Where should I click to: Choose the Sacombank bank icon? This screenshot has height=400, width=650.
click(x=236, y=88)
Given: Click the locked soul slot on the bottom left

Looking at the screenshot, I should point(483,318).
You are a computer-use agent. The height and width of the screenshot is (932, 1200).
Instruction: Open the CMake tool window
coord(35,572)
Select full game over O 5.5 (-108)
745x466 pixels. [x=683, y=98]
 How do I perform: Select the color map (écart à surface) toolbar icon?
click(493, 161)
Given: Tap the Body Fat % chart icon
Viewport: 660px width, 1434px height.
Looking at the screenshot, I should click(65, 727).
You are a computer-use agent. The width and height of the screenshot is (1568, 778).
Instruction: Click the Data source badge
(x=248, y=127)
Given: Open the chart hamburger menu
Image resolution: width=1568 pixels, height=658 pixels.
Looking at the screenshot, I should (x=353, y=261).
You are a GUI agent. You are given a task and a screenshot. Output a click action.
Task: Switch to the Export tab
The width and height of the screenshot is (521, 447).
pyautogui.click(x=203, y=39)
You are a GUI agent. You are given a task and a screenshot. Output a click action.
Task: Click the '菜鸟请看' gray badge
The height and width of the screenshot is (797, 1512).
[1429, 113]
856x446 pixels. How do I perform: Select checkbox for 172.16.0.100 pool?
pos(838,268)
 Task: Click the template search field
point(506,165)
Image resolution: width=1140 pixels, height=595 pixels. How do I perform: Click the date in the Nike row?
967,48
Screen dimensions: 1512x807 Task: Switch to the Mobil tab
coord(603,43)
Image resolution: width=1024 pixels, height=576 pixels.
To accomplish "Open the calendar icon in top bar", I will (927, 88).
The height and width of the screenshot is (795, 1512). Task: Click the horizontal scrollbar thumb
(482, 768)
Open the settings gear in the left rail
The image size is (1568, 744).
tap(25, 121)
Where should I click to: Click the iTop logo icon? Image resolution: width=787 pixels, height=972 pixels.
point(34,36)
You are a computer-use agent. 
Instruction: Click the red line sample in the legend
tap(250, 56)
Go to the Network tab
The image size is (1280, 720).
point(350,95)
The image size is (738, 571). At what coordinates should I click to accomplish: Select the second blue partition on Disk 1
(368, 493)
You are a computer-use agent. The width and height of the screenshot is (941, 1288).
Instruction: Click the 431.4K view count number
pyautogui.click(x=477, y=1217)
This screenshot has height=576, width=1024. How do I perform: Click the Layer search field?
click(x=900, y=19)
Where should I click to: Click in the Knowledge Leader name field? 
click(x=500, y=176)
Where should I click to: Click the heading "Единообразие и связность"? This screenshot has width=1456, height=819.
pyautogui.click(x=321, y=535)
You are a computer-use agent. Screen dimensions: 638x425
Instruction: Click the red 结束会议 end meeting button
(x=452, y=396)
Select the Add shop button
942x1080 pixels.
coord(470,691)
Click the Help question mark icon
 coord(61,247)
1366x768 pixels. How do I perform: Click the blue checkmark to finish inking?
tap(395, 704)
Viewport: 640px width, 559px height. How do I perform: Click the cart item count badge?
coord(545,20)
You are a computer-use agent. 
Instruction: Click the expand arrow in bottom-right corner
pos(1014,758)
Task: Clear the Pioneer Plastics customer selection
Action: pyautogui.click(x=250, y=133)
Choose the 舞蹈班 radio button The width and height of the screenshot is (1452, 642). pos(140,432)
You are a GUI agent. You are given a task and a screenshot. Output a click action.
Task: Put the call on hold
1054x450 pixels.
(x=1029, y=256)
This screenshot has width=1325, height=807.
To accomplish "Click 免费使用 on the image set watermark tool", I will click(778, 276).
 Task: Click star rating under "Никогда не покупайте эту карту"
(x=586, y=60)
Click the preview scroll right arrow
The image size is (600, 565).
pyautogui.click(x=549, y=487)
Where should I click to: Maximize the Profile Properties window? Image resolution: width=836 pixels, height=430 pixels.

______

Recast the stretch of data from the line containing "The image size is (738, 571)." through the line containing "Action: pyautogui.click(x=250, y=133)" as a JSON list of strings, one per line, leaving out blank lines.

[
  "The image size is (738, 571). At what coordinates should I click to accomplish: Select the second blue partition on Disk 1",
  "(368, 493)",
  "You are a computer-use agent. The width and height of the screenshot is (941, 1288).",
  "Instruction: Click the 431.4K view count number",
  "pyautogui.click(x=477, y=1217)",
  "This screenshot has height=576, width=1024. How do I perform: Click the Layer search field?",
  "click(x=900, y=19)",
  "Where should I click to: Click in the Knowledge Leader name field? ",
  "click(x=500, y=176)",
  "Where should I click to: Click the heading \"Единообразие и связность\"? This screenshot has width=1456, height=819.",
  "pyautogui.click(x=321, y=535)",
  "You are a computer-use agent. Screen dimensions: 638x425",
  "Instruction: Click the red 结束会议 end meeting button",
  "(x=452, y=396)",
  "Select the Add shop button",
  "942x1080 pixels.",
  "coord(470,691)",
  "Click the Help question mark icon",
  " coord(61,247)",
  "1366x768 pixels. How do I perform: Click the blue checkmark to finish inking?",
  "tap(395, 704)",
  "Viewport: 640px width, 559px height. How do I perform: Click the cart item count badge?",
  "coord(545,20)",
  "You are a computer-use agent. ",
  "Instruction: Click the expand arrow in bottom-right corner",
  "pos(1014,758)",
  "Task: Clear the Pioneer Plastics customer selection",
  "Action: pyautogui.click(x=250, y=133)"
]